[Collected data entries]
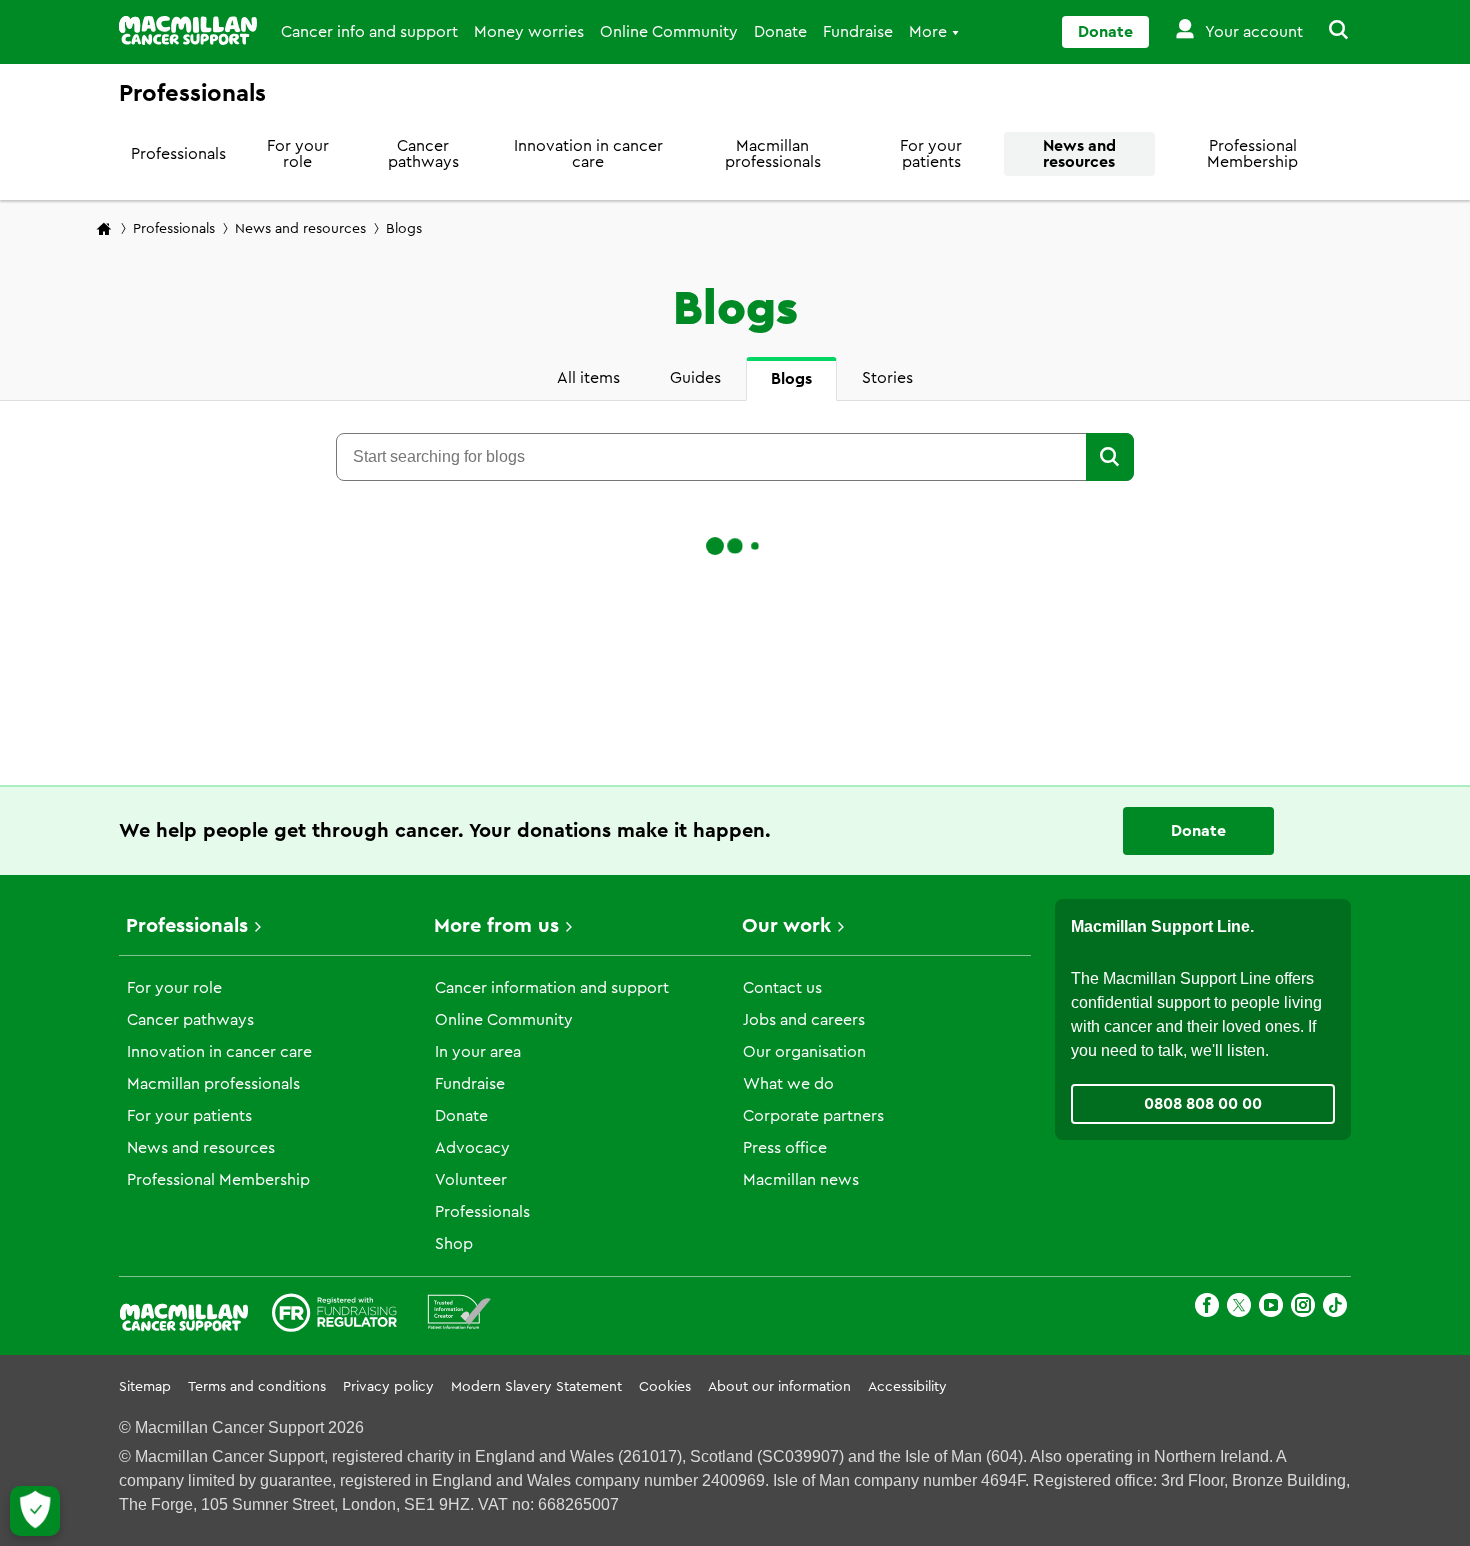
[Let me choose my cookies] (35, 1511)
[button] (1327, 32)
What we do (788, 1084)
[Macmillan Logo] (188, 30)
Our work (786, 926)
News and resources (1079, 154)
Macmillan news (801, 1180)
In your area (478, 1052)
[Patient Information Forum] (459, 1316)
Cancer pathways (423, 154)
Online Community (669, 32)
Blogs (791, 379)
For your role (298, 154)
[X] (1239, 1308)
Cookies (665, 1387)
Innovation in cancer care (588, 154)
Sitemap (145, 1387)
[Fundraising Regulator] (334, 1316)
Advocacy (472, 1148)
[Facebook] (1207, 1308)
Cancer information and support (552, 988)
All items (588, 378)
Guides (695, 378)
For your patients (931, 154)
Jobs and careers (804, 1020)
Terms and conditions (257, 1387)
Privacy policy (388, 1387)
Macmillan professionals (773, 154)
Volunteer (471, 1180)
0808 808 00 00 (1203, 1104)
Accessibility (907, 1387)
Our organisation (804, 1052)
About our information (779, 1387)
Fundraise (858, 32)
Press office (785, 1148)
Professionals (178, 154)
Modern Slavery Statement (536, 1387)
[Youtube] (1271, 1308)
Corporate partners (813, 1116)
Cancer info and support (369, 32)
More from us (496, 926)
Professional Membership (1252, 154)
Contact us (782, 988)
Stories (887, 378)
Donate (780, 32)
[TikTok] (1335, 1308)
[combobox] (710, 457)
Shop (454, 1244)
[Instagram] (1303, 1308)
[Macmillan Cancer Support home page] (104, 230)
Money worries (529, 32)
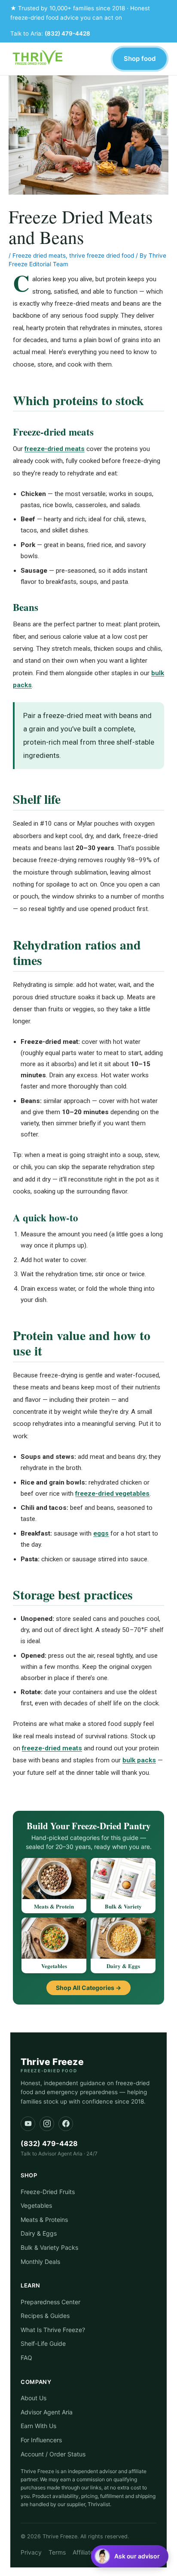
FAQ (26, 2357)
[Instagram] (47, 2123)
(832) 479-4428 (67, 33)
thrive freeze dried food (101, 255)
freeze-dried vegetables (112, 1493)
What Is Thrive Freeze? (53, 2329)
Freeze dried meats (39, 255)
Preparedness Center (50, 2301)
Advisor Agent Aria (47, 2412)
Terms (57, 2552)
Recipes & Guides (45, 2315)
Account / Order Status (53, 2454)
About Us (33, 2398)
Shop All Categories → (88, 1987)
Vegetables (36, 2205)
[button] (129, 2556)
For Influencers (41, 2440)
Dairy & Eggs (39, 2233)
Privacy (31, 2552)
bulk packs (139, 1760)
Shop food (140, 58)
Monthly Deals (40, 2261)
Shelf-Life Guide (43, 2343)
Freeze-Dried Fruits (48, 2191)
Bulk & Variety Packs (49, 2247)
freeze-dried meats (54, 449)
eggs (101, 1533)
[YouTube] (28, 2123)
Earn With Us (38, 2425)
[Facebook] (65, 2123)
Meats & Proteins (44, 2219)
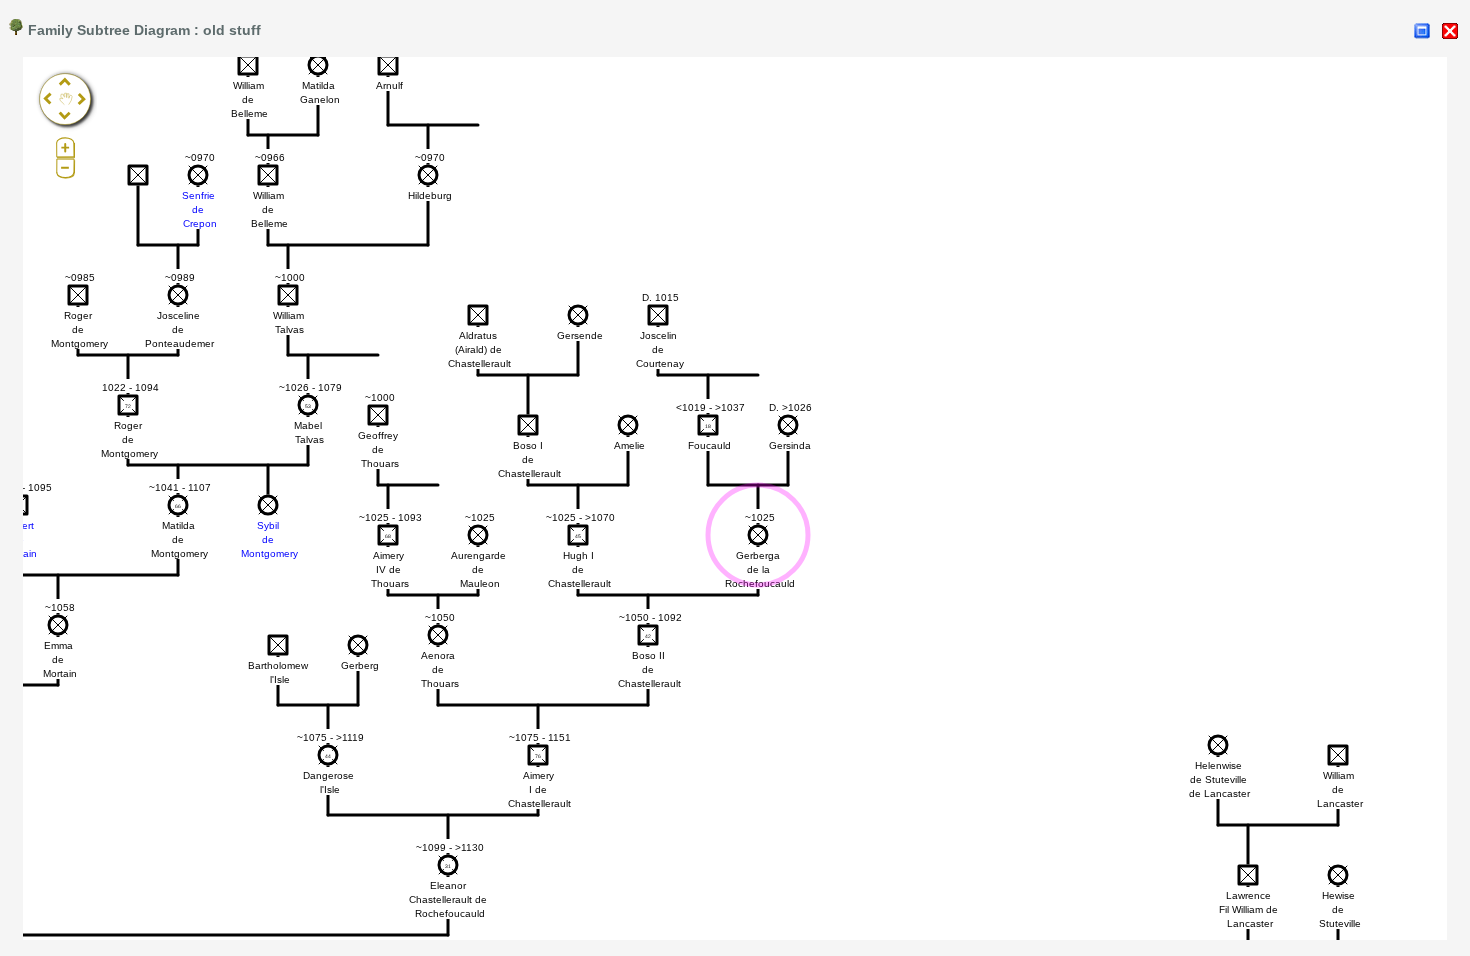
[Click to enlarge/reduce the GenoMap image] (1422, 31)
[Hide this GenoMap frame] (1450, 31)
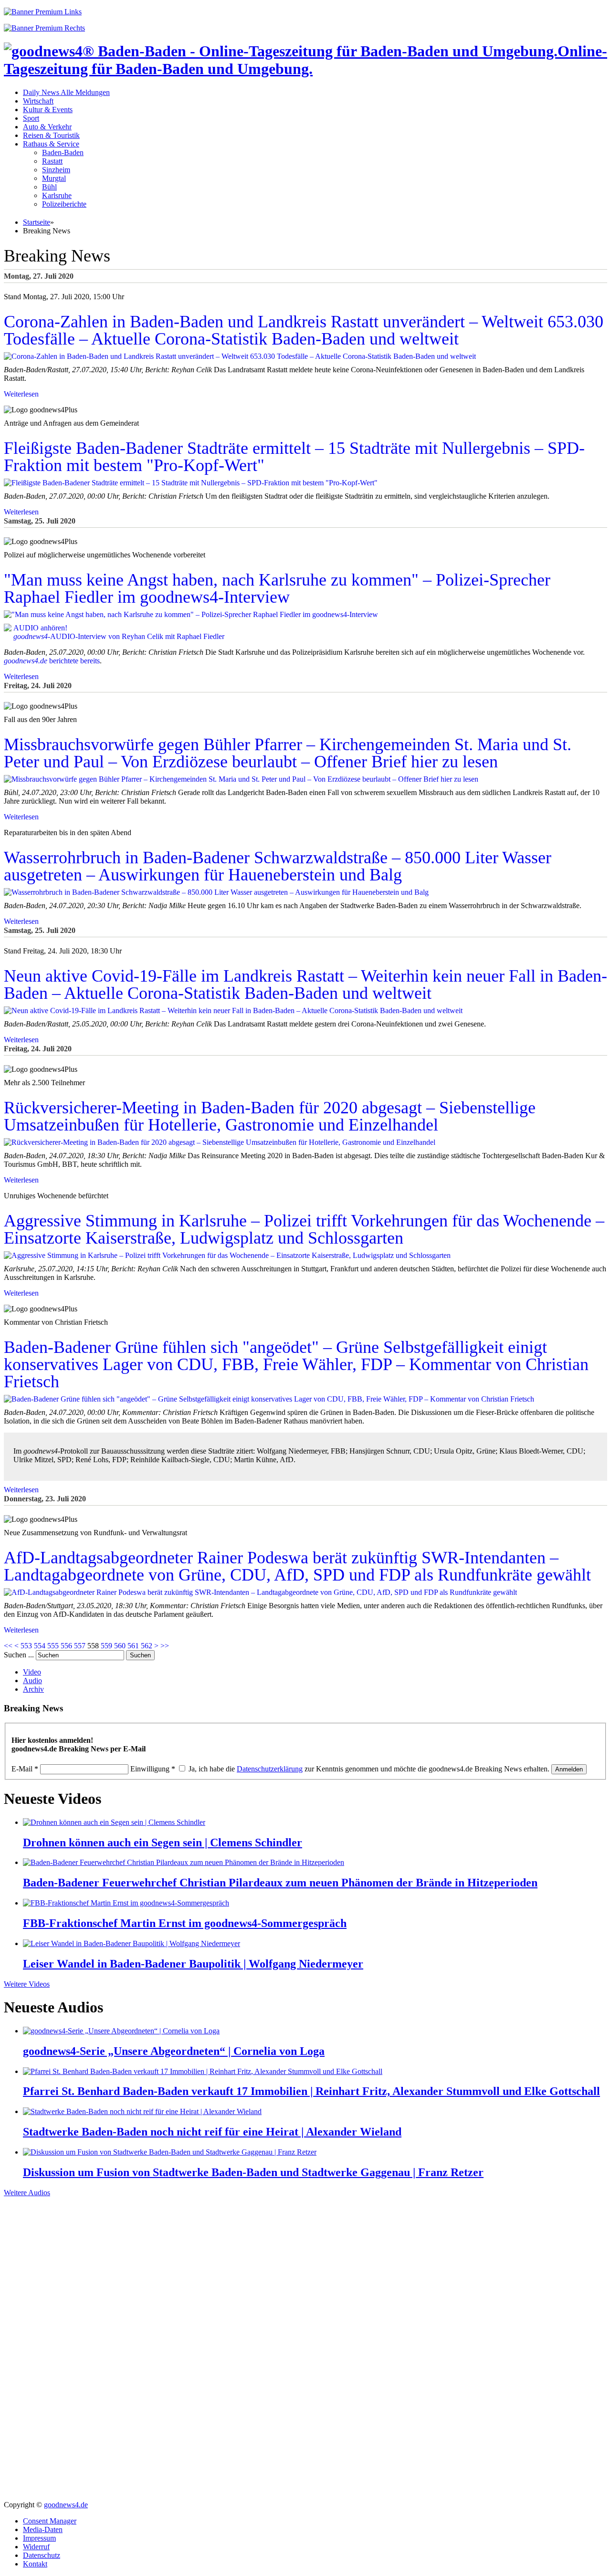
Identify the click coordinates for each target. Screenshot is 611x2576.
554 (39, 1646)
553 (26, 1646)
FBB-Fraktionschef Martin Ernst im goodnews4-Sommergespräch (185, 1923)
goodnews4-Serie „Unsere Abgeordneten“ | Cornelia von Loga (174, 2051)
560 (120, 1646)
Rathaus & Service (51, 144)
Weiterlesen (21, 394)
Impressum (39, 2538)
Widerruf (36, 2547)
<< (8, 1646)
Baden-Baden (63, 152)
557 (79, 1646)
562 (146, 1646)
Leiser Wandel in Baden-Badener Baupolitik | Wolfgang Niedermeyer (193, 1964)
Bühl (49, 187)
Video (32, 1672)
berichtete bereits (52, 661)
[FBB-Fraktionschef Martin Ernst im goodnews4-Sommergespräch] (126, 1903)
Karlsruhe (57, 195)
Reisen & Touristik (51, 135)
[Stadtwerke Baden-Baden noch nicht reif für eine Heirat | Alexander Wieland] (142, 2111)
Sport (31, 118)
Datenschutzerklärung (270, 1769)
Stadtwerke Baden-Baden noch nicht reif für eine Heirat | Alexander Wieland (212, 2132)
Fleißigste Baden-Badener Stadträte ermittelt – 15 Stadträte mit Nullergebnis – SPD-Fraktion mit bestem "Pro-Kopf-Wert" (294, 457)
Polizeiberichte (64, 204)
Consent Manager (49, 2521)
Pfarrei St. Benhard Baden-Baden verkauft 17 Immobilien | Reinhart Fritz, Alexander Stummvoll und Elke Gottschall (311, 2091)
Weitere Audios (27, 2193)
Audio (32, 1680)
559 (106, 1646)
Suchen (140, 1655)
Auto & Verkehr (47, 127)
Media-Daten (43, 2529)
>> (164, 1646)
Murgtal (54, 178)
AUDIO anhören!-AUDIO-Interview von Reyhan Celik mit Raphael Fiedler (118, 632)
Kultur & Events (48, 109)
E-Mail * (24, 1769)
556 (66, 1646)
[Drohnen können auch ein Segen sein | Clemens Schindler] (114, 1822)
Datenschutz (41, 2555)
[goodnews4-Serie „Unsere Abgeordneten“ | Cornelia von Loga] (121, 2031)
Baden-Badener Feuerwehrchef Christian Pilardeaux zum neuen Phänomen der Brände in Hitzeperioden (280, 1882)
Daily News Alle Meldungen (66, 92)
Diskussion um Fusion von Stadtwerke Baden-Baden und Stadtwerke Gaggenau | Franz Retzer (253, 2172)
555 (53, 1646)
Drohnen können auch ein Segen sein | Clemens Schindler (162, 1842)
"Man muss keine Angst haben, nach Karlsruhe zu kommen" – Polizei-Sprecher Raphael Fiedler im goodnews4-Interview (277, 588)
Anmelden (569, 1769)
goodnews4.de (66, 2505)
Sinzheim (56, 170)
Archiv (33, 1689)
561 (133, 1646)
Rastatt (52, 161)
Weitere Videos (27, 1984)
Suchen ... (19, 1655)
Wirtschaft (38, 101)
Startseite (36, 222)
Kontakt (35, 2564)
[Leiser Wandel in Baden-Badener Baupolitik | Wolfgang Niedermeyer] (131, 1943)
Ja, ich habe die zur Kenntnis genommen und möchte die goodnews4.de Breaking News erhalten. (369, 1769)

• [Exercise objective]: Set down word for word the lines above from the one with "Shelf-Life Guide (43, 2343)" up to and including the one with "Video (32, 1672)". Omit every picture.

• [Finished task]:
Shelf-Life Guide (43, 2343)
Freeze-Dried Fruits (48, 2191)
Bulk & Variety Packs (49, 2247)
freeze-dried meats (54, 449)
eggs (101, 1533)
[YouTube] (28, 2123)
Earn With Us (38, 2425)
[Facebook] (65, 2123)
Meats & Proteins (44, 2219)
[Click to enlarge/reduce the GenoMap image] (1422, 31)
[Hide this GenoMap frame] (1450, 31)
Identify the click coordinates for each target. Screenshot is 611x2576.
554 (39, 1646)
553 (26, 1646)
FBB-Fraktionschef Martin Ernst im goodnews4-Sommergespräch (185, 1923)
goodnews4-Serie „Unsere Abgeordneten“ | Cornelia von Loga (174, 2051)
560 (120, 1646)
Rathaus & Service (51, 144)
Weiterlesen (21, 394)
Impressum (39, 2538)
Widerruf (36, 2547)
<< (8, 1646)
Baden-Baden (63, 152)
557 (79, 1646)
562 (146, 1646)
Leiser Wandel in Baden-Badener Baupolitik | Wolfgang Niedermeyer (193, 1964)
Bühl (49, 187)
Video (32, 1672)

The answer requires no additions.